Saved data entries
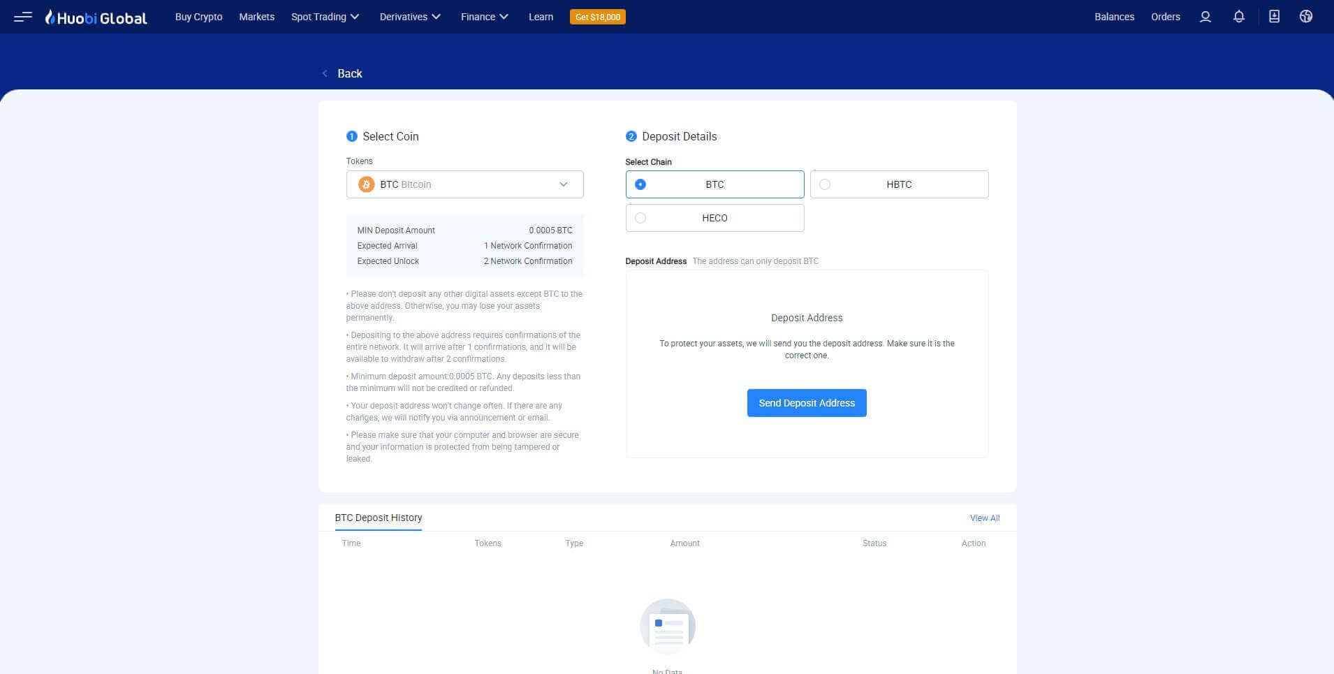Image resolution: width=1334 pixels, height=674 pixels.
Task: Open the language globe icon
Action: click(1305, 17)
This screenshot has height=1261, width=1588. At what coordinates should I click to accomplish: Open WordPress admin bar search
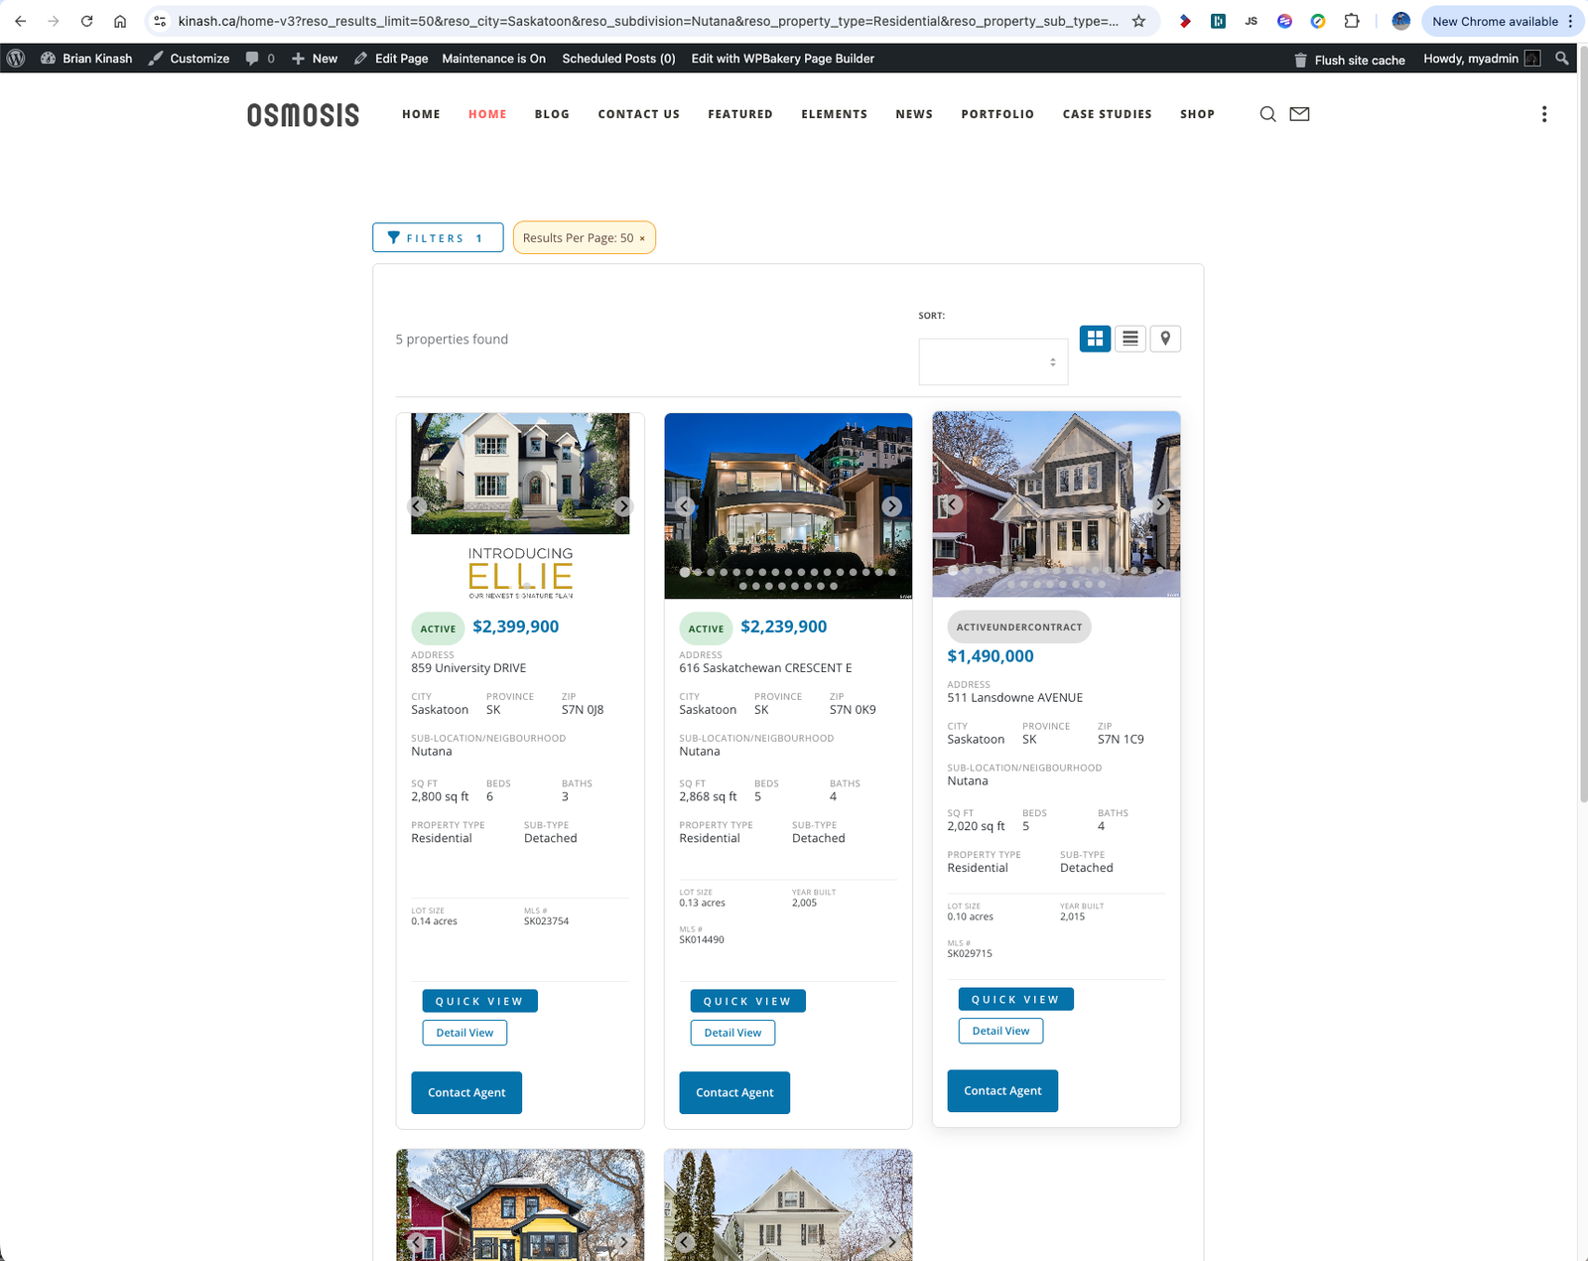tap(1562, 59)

## STATED EXERCISE
Copy the material above word for word, leaving out the pictures.

## SOLUTION
Image resolution: width=1334 pixels, height=674 pixels.
Task: Open the language globe icon
Action: click(1305, 17)
This screenshot has height=1261, width=1588. At what coordinates should I click to accomplish: Open WordPress admin bar search
tap(1562, 59)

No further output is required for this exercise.